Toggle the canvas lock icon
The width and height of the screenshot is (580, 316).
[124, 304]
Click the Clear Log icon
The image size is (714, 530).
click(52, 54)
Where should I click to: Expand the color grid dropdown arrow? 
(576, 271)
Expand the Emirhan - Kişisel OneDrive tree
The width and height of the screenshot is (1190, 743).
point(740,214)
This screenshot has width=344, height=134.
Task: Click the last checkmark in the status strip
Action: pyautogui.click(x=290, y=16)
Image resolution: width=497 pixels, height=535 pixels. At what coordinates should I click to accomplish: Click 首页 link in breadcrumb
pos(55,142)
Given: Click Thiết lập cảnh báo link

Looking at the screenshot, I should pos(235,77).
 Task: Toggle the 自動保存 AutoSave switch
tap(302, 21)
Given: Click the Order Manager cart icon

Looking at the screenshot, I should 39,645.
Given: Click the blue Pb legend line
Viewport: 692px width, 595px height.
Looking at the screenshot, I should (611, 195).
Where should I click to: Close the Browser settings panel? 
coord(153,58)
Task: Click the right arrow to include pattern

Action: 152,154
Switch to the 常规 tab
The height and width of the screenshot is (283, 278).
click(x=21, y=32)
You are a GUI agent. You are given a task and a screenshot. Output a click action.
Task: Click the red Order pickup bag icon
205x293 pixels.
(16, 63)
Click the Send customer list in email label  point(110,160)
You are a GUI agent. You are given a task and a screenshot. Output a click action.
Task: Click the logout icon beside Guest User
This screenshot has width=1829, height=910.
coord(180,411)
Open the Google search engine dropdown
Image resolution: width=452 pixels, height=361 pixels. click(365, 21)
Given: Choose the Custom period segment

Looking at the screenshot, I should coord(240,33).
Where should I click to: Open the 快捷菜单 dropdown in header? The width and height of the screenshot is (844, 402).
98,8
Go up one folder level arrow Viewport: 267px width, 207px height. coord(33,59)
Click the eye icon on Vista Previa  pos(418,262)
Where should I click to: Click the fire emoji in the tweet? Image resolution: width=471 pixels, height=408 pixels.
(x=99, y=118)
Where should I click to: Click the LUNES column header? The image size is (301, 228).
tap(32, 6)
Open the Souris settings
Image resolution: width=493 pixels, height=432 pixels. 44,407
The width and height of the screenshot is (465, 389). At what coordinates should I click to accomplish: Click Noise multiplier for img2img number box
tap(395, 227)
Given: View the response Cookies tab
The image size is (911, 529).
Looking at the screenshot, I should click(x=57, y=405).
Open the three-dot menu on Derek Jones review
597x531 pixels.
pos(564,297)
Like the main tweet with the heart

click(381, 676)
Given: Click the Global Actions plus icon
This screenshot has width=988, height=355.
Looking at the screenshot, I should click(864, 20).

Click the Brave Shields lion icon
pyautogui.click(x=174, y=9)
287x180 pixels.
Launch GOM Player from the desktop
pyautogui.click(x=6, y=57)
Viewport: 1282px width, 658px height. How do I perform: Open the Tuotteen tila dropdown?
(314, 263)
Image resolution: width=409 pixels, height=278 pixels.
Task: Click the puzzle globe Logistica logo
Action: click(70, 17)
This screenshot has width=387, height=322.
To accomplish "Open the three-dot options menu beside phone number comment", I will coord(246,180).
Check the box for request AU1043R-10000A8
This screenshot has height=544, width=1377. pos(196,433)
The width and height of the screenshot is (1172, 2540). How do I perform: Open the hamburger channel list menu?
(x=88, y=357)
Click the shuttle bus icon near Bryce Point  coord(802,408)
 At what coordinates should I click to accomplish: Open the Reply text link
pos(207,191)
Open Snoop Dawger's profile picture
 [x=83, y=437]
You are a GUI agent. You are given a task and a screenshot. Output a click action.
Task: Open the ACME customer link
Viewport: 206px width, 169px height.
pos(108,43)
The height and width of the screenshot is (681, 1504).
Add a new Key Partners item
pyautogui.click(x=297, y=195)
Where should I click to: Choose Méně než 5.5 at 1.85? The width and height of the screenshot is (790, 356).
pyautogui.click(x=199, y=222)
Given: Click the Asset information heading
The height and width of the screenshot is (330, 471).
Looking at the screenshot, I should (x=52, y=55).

************

--- Given exercise ---
Please rewrite every line of the items above as a single numbered list, leaving out the blank lines.

--- Finished answer ---
1. Toggle the canvas lock icon
2. The width and height of the screenshot is (580, 316).
3. [124, 304]
4. Click the Clear Log icon
5. The image size is (714, 530).
6. click(52, 54)
7. Where should I click to: Expand the color grid dropdown arrow? 
8. (576, 271)
9. Expand the Emirhan - Kişisel OneDrive tree
10. The width and height of the screenshot is (1190, 743).
11. point(740,214)
12. This screenshot has width=344, height=134.
13. Task: Click the last checkmark in the status strip
14. Action: pyautogui.click(x=290, y=16)
15. Image resolution: width=497 pixels, height=535 pixels. At what coordinates should I click to accomplish: Click 首页 link in breadcrumb
16. pos(55,142)
17. Given: Click Thiết lập cảnh báo link
18. Looking at the screenshot, I should pos(235,77).
19.  Task: Toggle the 自動保存 AutoSave switch
20. tap(302, 21)
21. Given: Click the Order Manager cart icon
22. Looking at the screenshot, I should 39,645.
23. Given: Click the blue Pb legend line
24. Viewport: 692px width, 595px height.
25. Looking at the screenshot, I should (611, 195).
26. Where should I click to: Close the Browser settings panel? 
27. coord(153,58)
28. Task: Click the right arrow to include pattern
29. Action: 152,154
30. Switch to the 常规 tab
31. The height and width of the screenshot is (283, 278).
32. click(x=21, y=32)
33. You are a GUI agent. You are given a task and a screenshot. Output a click action.
34. Task: Click the red Order pickup bag icon
35. 205x293 pixels.
36. (16, 63)
37. Click the Send customer list in email label  point(110,160)
38. You are a GUI agent. You are given a task and a screenshot. Output a click action.
39. Task: Click the logout icon beside Guest User
40. This screenshot has width=1829, height=910.
41. coord(180,411)
42. Open the Google search engine dropdown
43. Image resolution: width=452 pixels, height=361 pixels. click(365, 21)
44. Given: Choose the Custom period segment
45. Looking at the screenshot, I should coord(240,33).
46. Where should I click to: Open the 快捷菜单 dropdown in header? The width and height of the screenshot is (844, 402).
47. 98,8
48. Go up one folder level arrow Viewport: 267px width, 207px height. coord(33,59)
49. Click the eye icon on Vista Previa  pos(418,262)
50. Where should I click to: Click the fire emoji in the tweet? Image resolution: width=471 pixels, height=408 pixels.
51. (x=99, y=118)
52. Where should I click to: Click the LUNES column header? The image size is (301, 228).
53. tap(32, 6)
54. Open the Souris settings
55. Image resolution: width=493 pixels, height=432 pixels. 44,407
56. The width and height of the screenshot is (465, 389). At what coordinates should I click to accomplish: Click Noise multiplier for img2img number box
57. tap(395, 227)
58. Given: View the response Cookies tab
59. The image size is (911, 529).
60. Looking at the screenshot, I should click(x=57, y=405).
61. Open the three-dot menu on Derek Jones review
62. 597x531 pixels.
63. pos(564,297)
64. Like the main tweet with the heart
65. click(381, 676)
66. Given: Click the Global Actions plus icon
67. This screenshot has width=988, height=355.
68. Looking at the screenshot, I should click(864, 20).
69. Click the Brave Shields lion icon
70. pyautogui.click(x=174, y=9)
71. 287x180 pixels.
72. Launch GOM Player from the desktop
73. pyautogui.click(x=6, y=57)
74. Viewport: 1282px width, 658px height. How do I perform: Open the Tuotteen tila dropdown?
75. (314, 263)
76. Image resolution: width=409 pixels, height=278 pixels.
77. Task: Click the puzzle globe Logistica logo
78. Action: click(70, 17)
79. This screenshot has width=387, height=322.
80. To accomplish "Open the three-dot options menu beside phone number comment", I will coord(246,180).
81. Check the box for request AU1043R-10000A8
82. This screenshot has height=544, width=1377. pos(196,433)
83. The width and height of the screenshot is (1172, 2540). How do I perform: Open the hamburger channel list menu?
84. (x=88, y=357)
85. Click the shuttle bus icon near Bryce Point  coord(802,408)
86.  At what coordinates should I click to accomplish: Open the Reply text link
87. pos(207,191)
88. Open Snoop Dawger's profile picture
89.  [x=83, y=437]
90. You are a GUI agent. You are given a task and a screenshot. Output a click action.
91. Task: Open the ACME customer link
92. Viewport: 206px width, 169px height.
93. pos(108,43)
94. The height and width of the screenshot is (681, 1504).
95. Add a new Key Partners item
96. pyautogui.click(x=297, y=195)
97. Where should I click to: Choose Méně než 5.5 at 1.85? The width and height of the screenshot is (790, 356).
98. pyautogui.click(x=199, y=222)
99. Given: Click the Asset information heading
100. The height and width of the screenshot is (330, 471).
101. Looking at the screenshot, I should (x=52, y=55).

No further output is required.